Task brief
Make an exact copy of all the entries, with the pictures left out.

Records from a collection:

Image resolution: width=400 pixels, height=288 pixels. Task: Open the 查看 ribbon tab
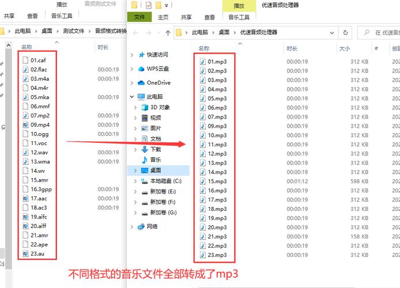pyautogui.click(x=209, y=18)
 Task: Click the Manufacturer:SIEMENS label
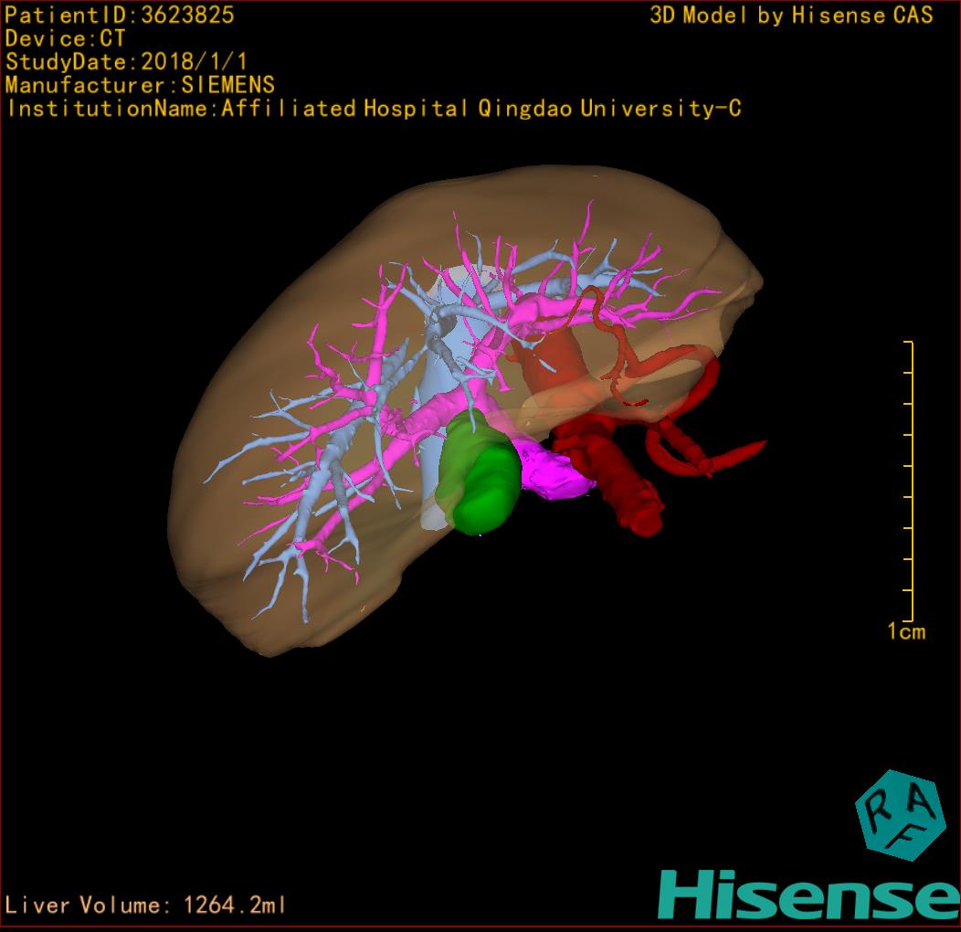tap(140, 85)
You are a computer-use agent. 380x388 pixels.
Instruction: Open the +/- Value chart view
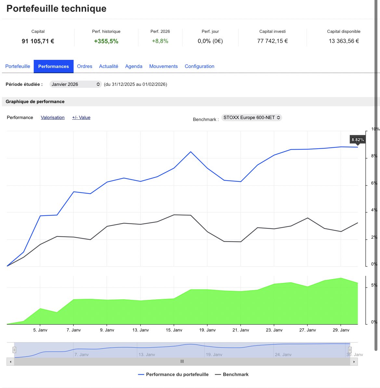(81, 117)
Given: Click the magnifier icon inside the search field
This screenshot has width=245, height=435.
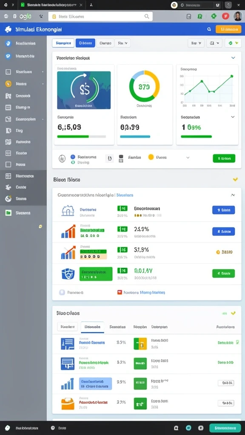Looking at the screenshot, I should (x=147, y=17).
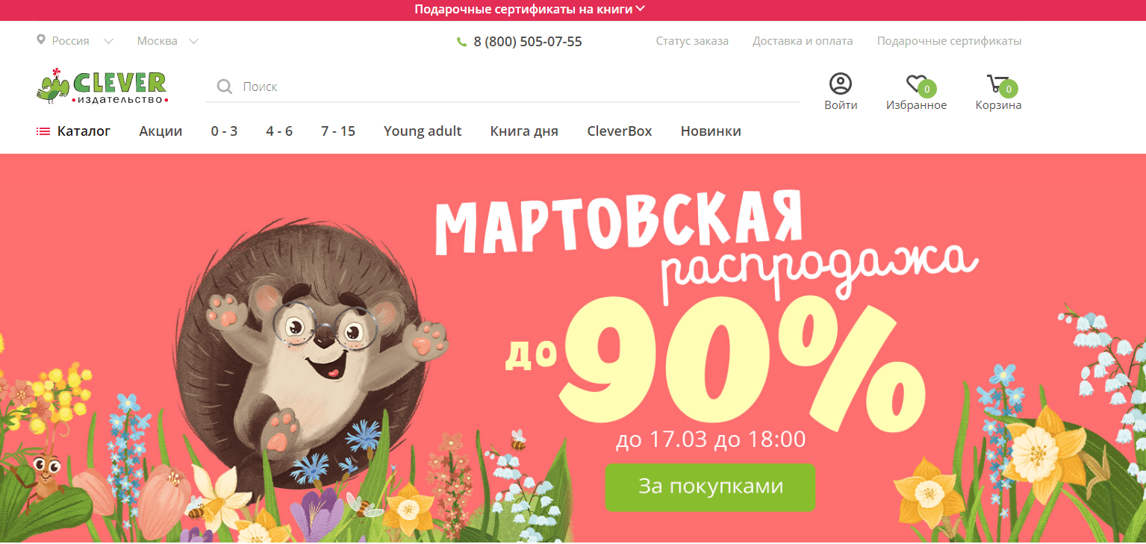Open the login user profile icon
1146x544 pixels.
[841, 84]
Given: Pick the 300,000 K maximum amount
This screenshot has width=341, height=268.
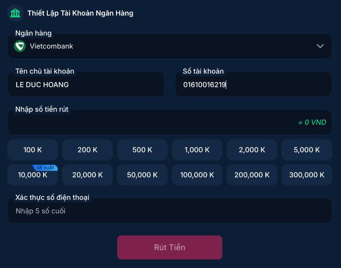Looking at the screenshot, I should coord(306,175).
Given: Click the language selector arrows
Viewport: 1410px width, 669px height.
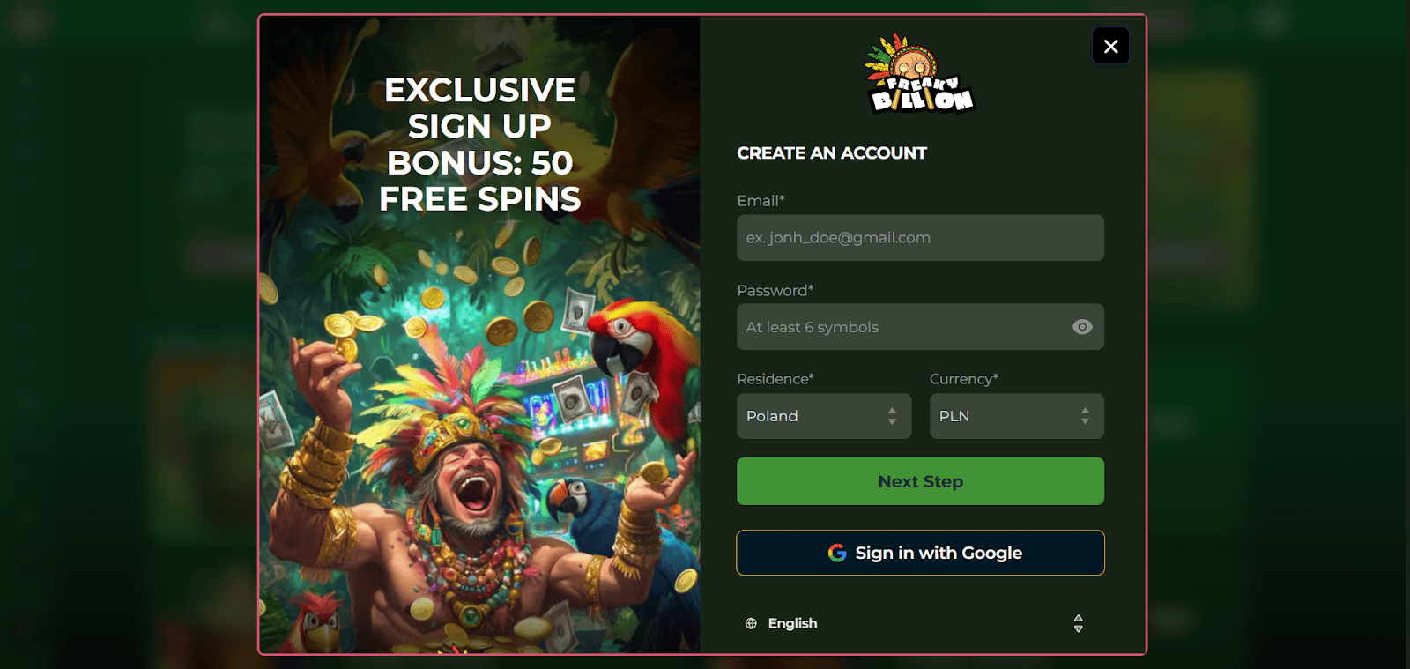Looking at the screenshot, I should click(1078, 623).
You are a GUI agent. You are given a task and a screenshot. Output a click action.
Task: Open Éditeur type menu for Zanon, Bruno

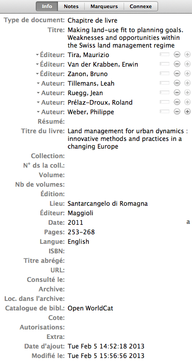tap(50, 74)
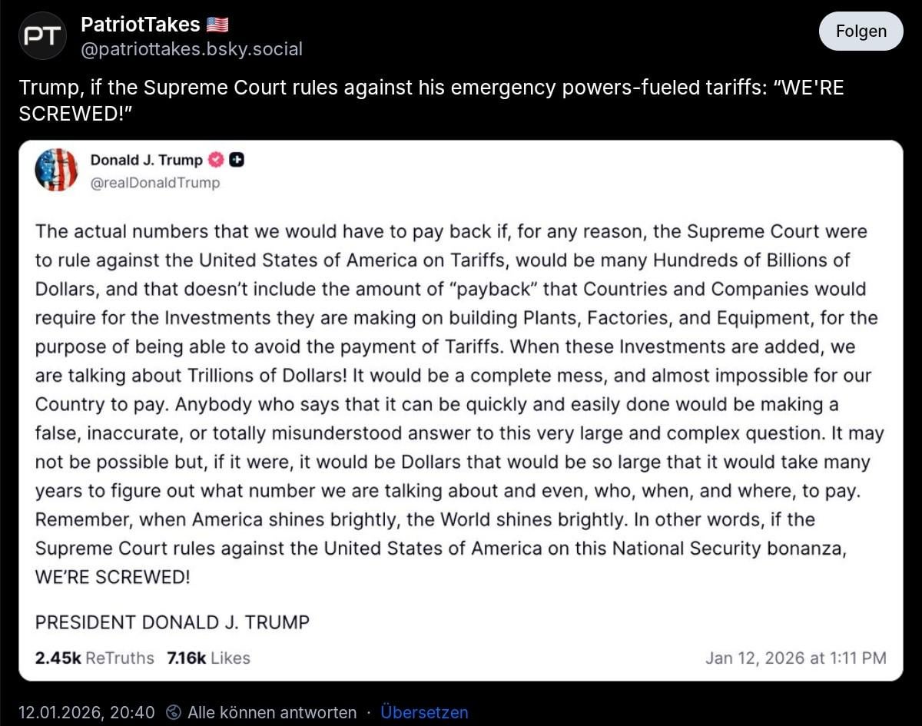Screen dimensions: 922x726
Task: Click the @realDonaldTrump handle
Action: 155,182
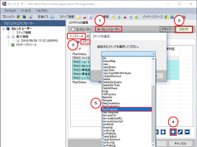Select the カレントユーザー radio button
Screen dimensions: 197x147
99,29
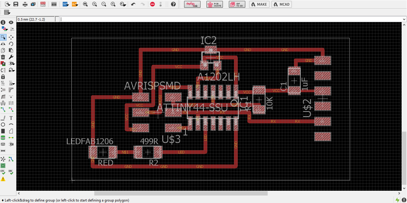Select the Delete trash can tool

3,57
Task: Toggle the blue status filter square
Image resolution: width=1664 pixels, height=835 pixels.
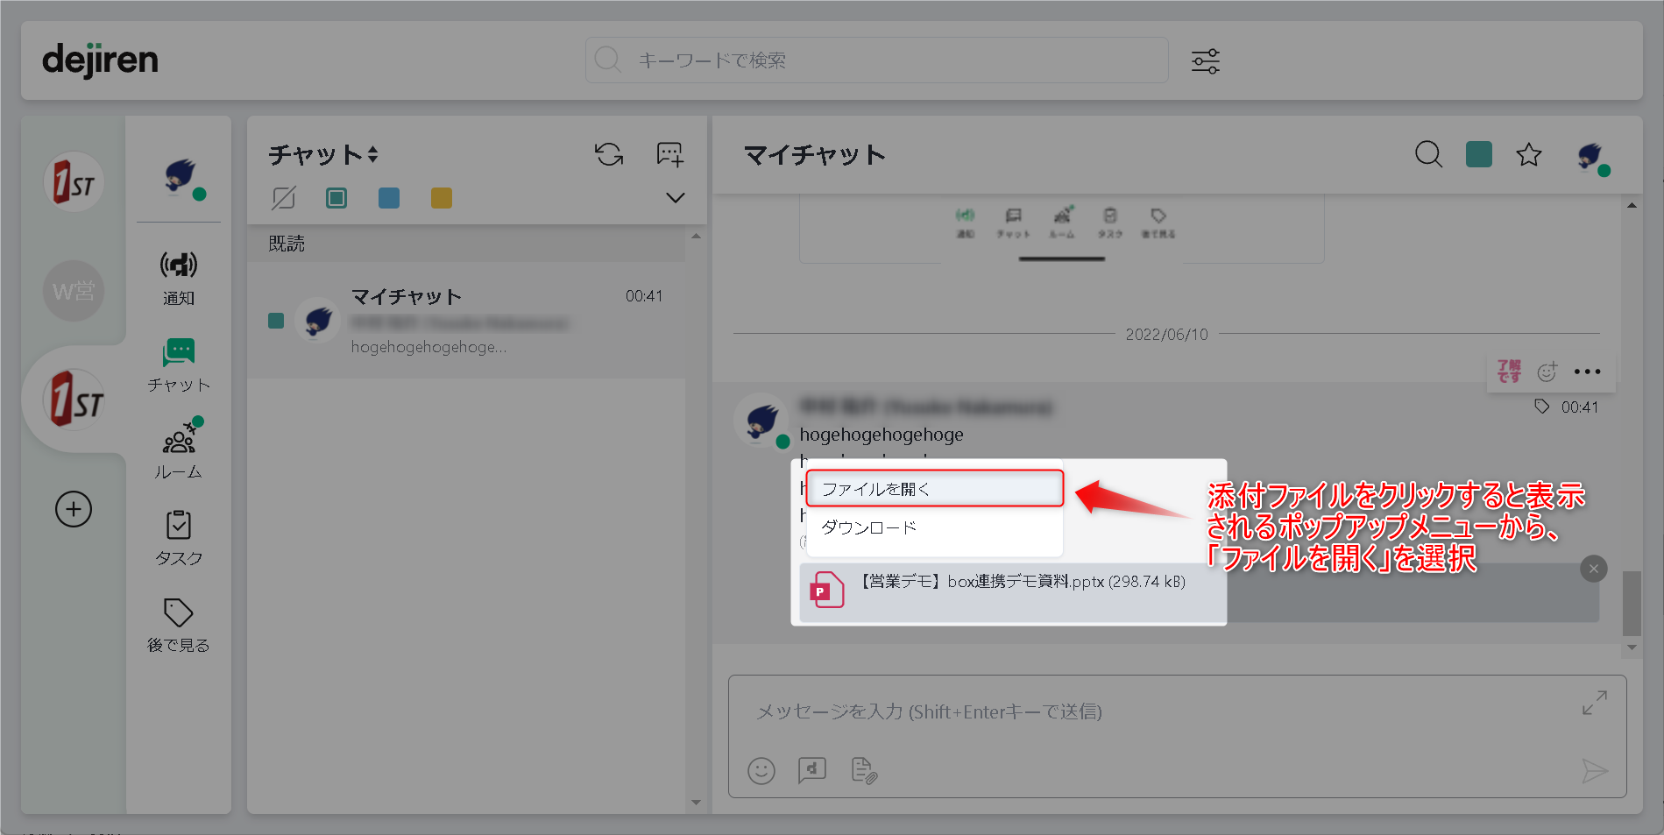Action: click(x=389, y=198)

Response to the task
Image resolution: width=400 pixels, height=288 pixels. Task: Open the 查看 ribbon tab
pyautogui.click(x=209, y=18)
 Task: Click the Manufacturer:SIEMENS label
tap(140, 85)
You are a computer-use agent. 380x388 pixels.
Instruction: Open the +/- Value chart view
(81, 117)
Given: Click the magnifier icon inside the search field
This screenshot has width=245, height=435.
Looking at the screenshot, I should (x=147, y=17).
Open the login user profile icon
1146x544 pixels.
[841, 84]
Given: Pick the 300,000 K maximum amount
This screenshot has width=341, height=268.
Looking at the screenshot, I should coord(306,175).
Given: Click the language selector arrows
Viewport: 1410px width, 669px height.
Looking at the screenshot, I should click(1078, 623).
You are a GUI agent. You are given a task and a screenshot. Output a click action.
Task: Open Éditeur type menu for Zanon, Bruno

tap(50, 74)
Screen dimensions: 922x726
Task: Click the @realDonaldTrump handle
Action: 155,182
Select the カレントユーザー radio button
Screen dimensions: 197x147
99,29
Select the Delete trash can tool

3,57
Task: Toggle the blue status filter square
Image resolution: width=1664 pixels, height=835 pixels.
Action: click(x=389, y=198)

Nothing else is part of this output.